In fact, the viceroyalty was the basis of social development in Mexico at the time, and the indigenous and European cultures merged to create a varied mix of different ethnic groups. In that period great figures emerged, like Sor Juana Inés de la Cruz and Juan Ruiz de Alarcón in literature, and Manuel Tolsá in architecture. Also noteworthy were Pedro Romero de Terreros, founder of Monte Pío from which microcredit emerged worldwide, and Andrés Manuel del Río, a scientist who discovered vanadium.
Most of the people of New Spain were Catholics, and the Holy Inquisition against heretics and apostates had facilities in Mexico, but fortunately the Indians were exempt from its torture because of their ‘lack of a soul,’ which made them ‘neophytes of the faith’. The prosperity level of the people of New Spain was the highest in the Americas, especially in Mexico City, in Puebla, Veracruz, Acapulco and Zacatecas. Many of the traditions and institutions that evolved and are now part of the characteristics of the Mexican population today emerged during the viceroyalty.
The French invasion of Spain gave rise to several liberation movements in the American colonies and in 1808 there was a serious political crisis in New Spain that ended with the ousting of the Viceroy Iturrigaray in a coup d’etat. There were also conspiracies in other regions of the Spanish viceroyalty but these were violently suppressed. On September 16, 1810, Miguel Hidalgo and Costilla called a meeting of the insurgents in the town of Dolores in Guanajuato, and out of this came the War of Independence. Hidalgo is responsible for the abolition of slavery in Mexico and he was shot in 1811 along with other leaders of the movement
The insurgent movement was strengthened in the center of New Spain under the command of José María Morelos and Pavón, who was an excellent military strategist. In 1813 he convened the Congress of Chilpancingo which declared the independence of North America, creating the First Constitution promulgated in Apatzingán. However, Morelos was captured and shot in 1815.

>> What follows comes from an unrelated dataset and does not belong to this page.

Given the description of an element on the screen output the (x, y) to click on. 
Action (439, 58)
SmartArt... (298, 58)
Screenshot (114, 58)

Starting in 1815, the insurgents entered a defensive and fragmented war led by Pedro Moreno and Francisco Javier Mina, who advanced from Tamaulipas to central Mexico but were defeated. Then Viceroy Apodaca encouraged the desertion of many insurgents and the new Cádiz Constitution of 1820 worried the New Spain elite who had agreed on independence with the insurgents. Agustín de Iturbide was supported by Vicente Guerrero and together they promulgated the Plan of Iguala. So when Juan O ‘Donojú – the last viceroy – arrived in New Spain he signed the Mexican Declaration of Independence on September 28, 1821.
After the Treaties of Córdoba a provisional government was installed and it remained in place until the coronation of Iturbide. His position was weak and this was the reason for the promulgation of the Plan of Casa Mata, the idea of which was to form a republic. The republican insurrection triumphed in 1823, Iturbide went into exile and Central America seceded from Mexico.

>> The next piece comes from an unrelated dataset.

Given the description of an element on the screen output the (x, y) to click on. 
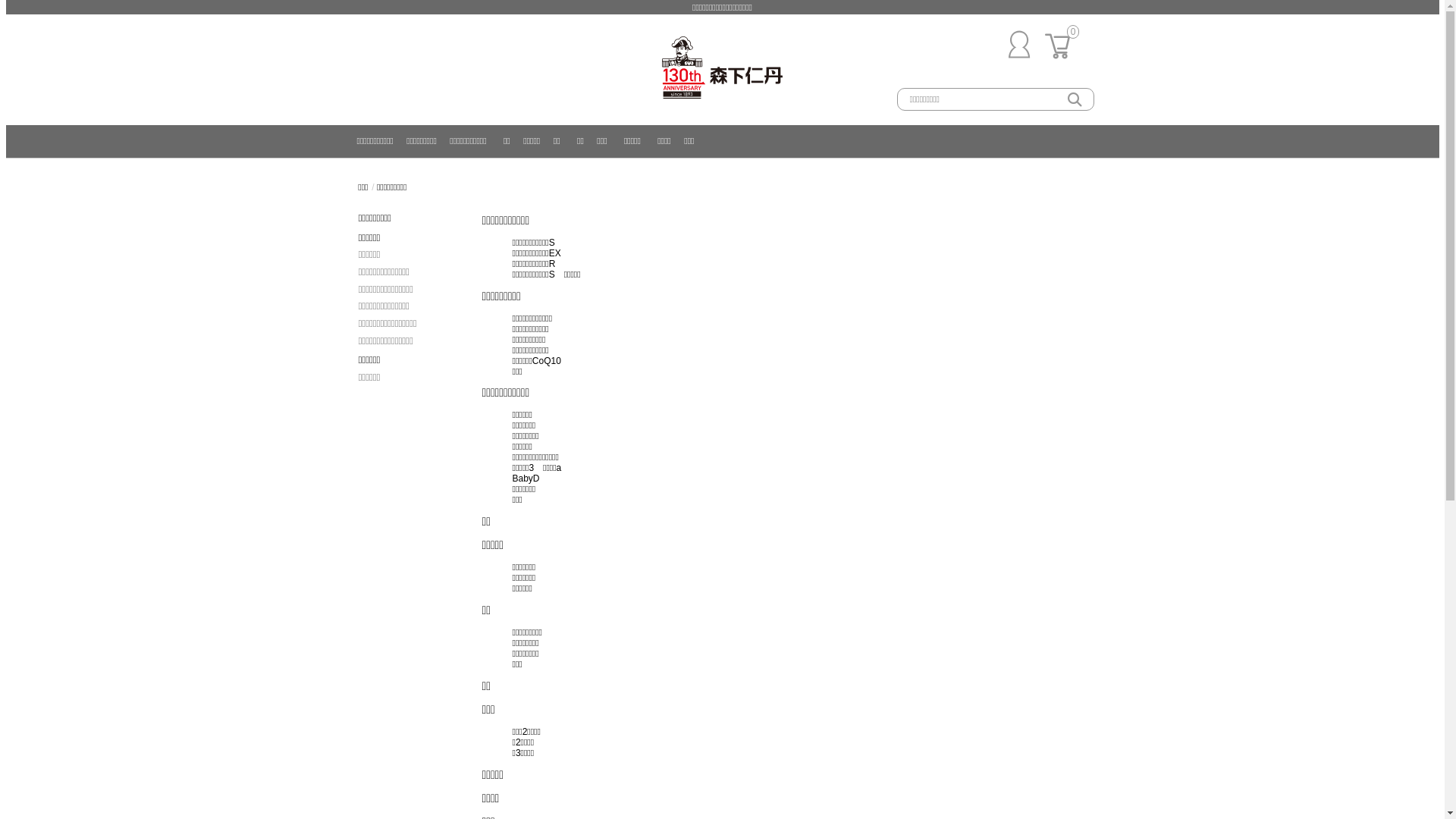
BabyD Element type: text (525, 478)
0 Element type: text (1061, 61)
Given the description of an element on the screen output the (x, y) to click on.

In 1833, Valentín Gómez Farías introduced liberal reforms to the Constitution and the conservatives reacted by dissolving the federal republic and establishing a centralist republic. In 1835 the promulgation of the Seven Laws sparked separatist movements that were all suppressed, except for the one in Texas that gained its independence in 1836. And in 1841 Yucatán broke away from Mexico and did not re-join until 1848.
As a result of its territorial claims to Texas, the United States invaded Mexico between 1846 and 1848. In the midst of the war, the federalists reinstituted the Constitution of 1824 and after losing the war, the Mexican government was forced to sign the Treaty of Guadalupe -Hidalgo, whereby more than half of the country’s territory was handed over to the United States. Confrontations between political factions continued and this led to the last accession to power of Antonio López de Santana who was the eleventh president and whogoverned like a dictator. But then came Juan Álvarez, who led an insurrection and deposed Santana.